Bear in mind that the "come" command isn't always the best option when you want your dog by your side. For instance, if you haven't fully trained your dog to understand what you want when you say "come," don't use that command and expect results. It's better to go and get them than to say "come" repeatedly.

Keep practicing the "come" command until you are certain your dog will respond immediately the first time you call.

Method 1 for teaching your dog to come: The back up and recall method

You can practice this method in the house or while out on a walk with your dog.

  • Put your dog on a leash.
  • Hold the other end of the leash, say "come" once, then quickly move backward.
  • Keep moving backward until your dog gets all the way to you.
  • When your dog catches up to you, say "Yes!"
  • Give your dog a treat.

Training tip: Teach your dog polite leash behavior

The Back Up and Recall is a good way to teach your dog not to pull on their leash when you take a walk.

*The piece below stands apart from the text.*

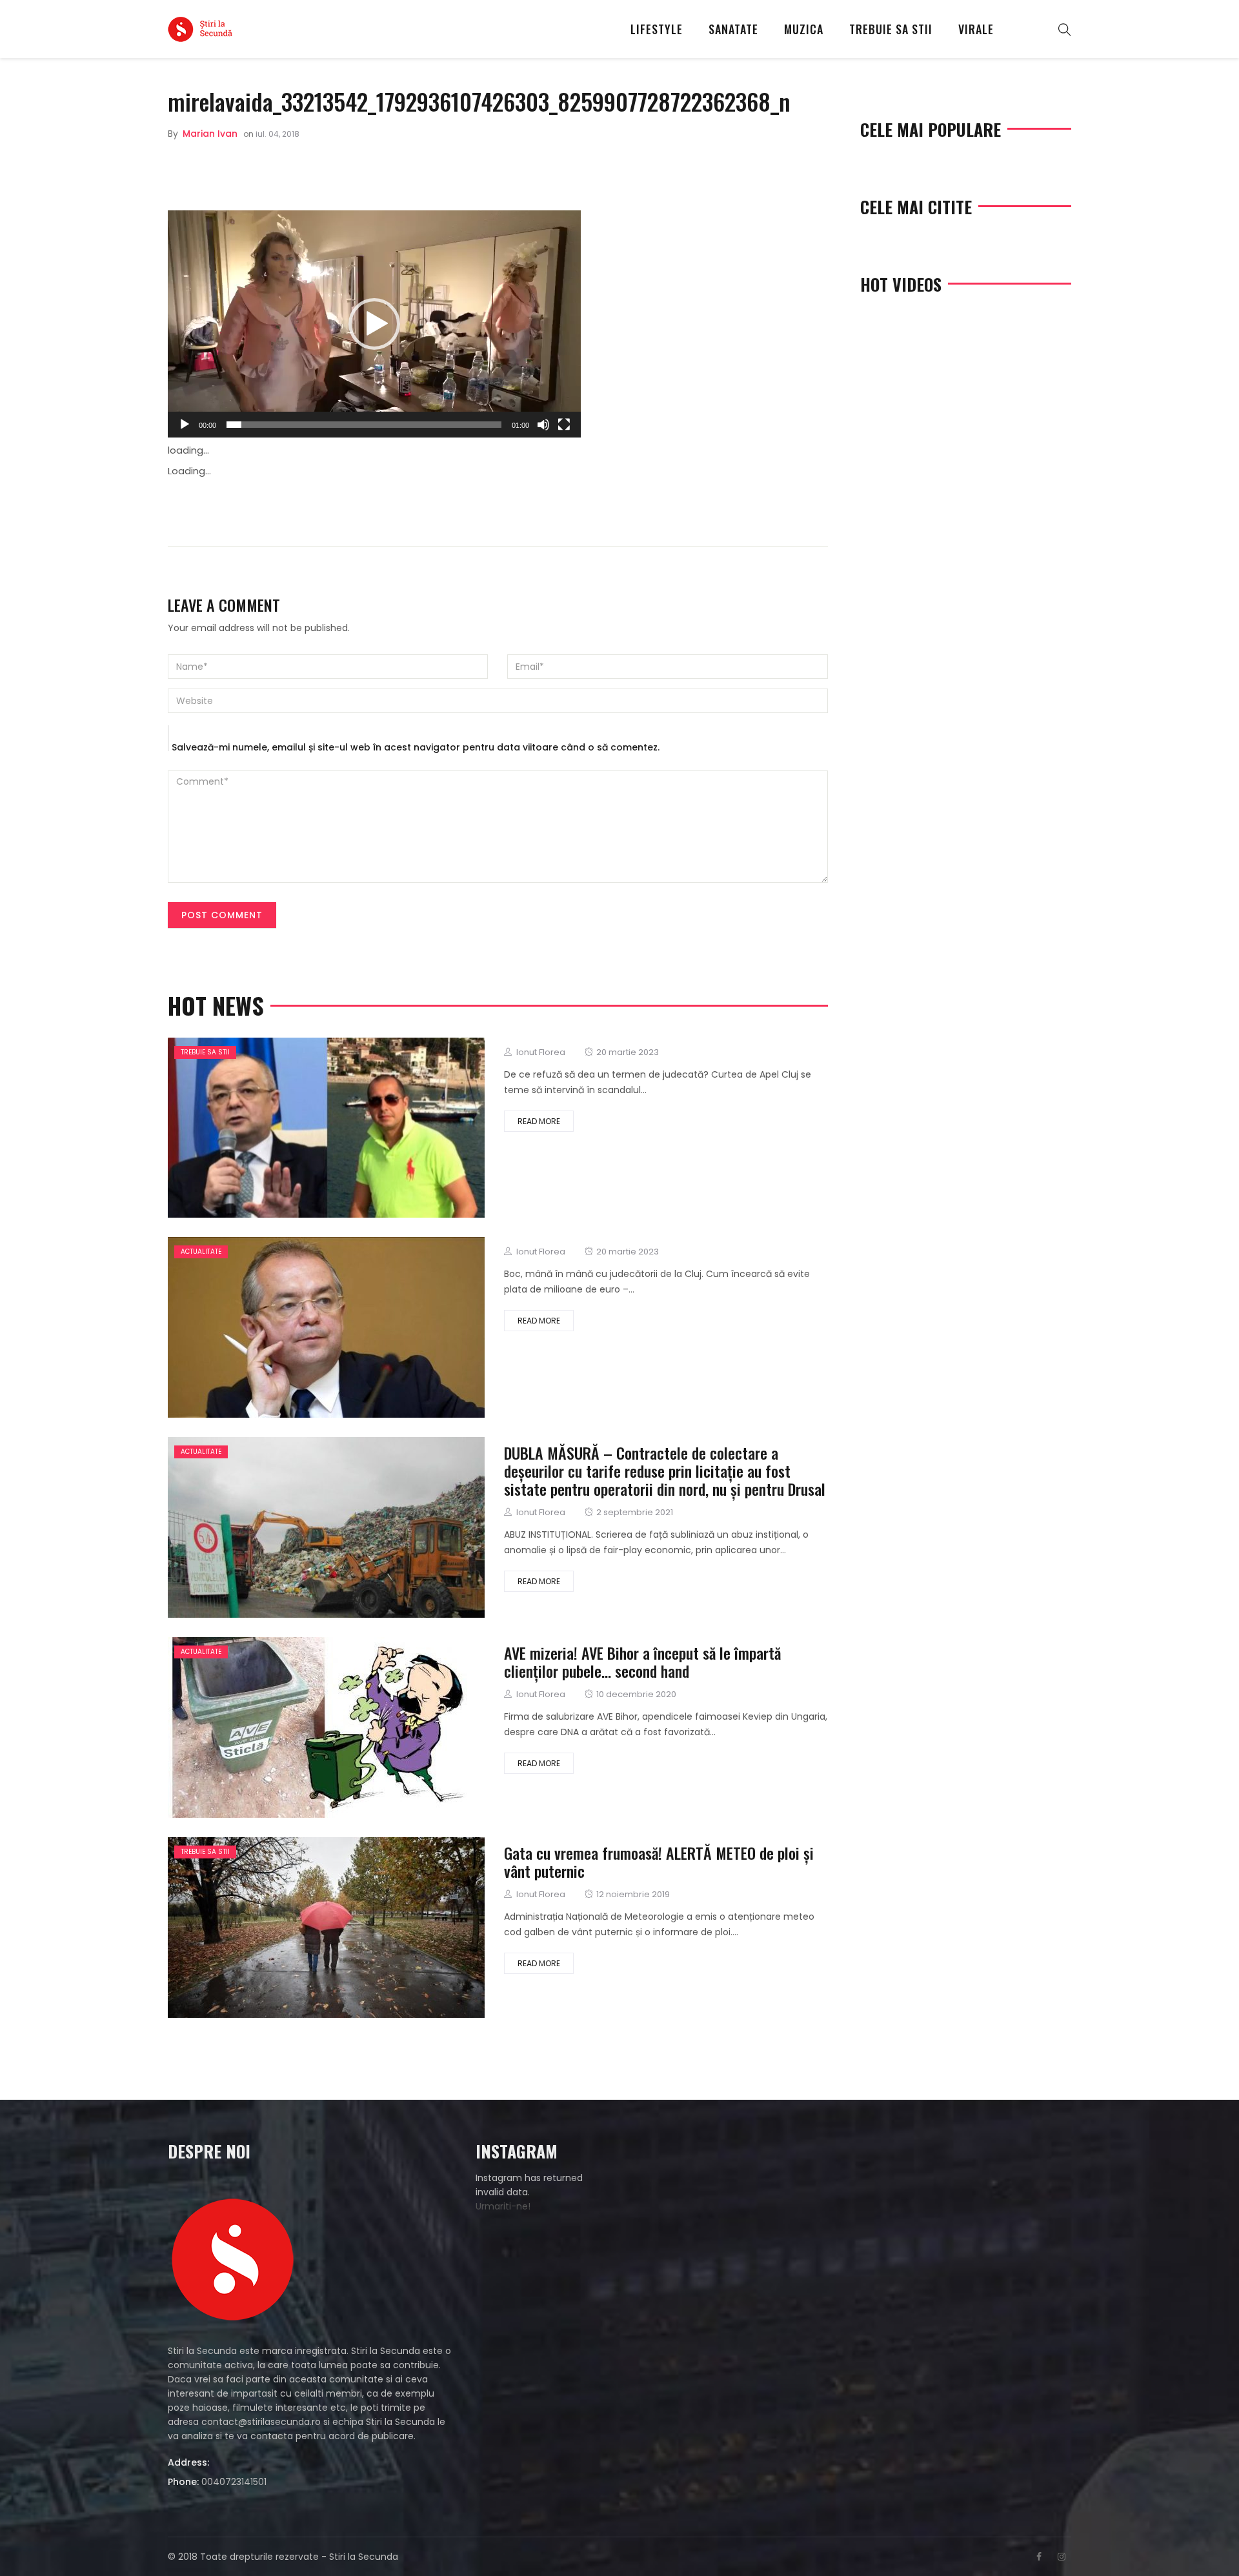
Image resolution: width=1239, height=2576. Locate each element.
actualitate (201, 1251)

Each time they start to pull, say "come," and move backward until your dog gets to you. Say "Yes!" and reward them with a treat.

You may spend much of your first few walks going backward, but it won't take long for your dog to learn that he must pay attention to where you are going instead of choosing his own path and speed.

Method 2 for teaching your dog to come: The long line

You can also practice "come" outside using a long (20-foot) training leash. The long leash makes it easy to catch your dog if he gets distracted and wants to wander around the yard. For this method, you'll need the help of another person.

Training leashes on »

  • Attach the long training leash to your dog's collar.
  • Your assistant should stand behind your dog and hold them by lacing their hands across the dog's chest. 
  • Get your dog's attention by holding a treat in front of his nose and talking to them in an excited voice.
  • Run away a few feet then call your dog to "come." Encourage them by clapping your hands or making noises but don't repeat the "come" command.
  • When your dog runs to you, say "Yes!"
  • Give them a treat.

As your dog gets better at "come," run farther away before you call them.

Training tip: Make it a game for your dog

As your dog learns "come," practice inside (a leash isn't necessary) by having your assistant distract or hold your dog while you go out of the room. Call out, "come."

When they find you, say "Yes!" and give them a treat. Over time you can make this game more difficult, by moving to more distant rooms of the house before you call "come."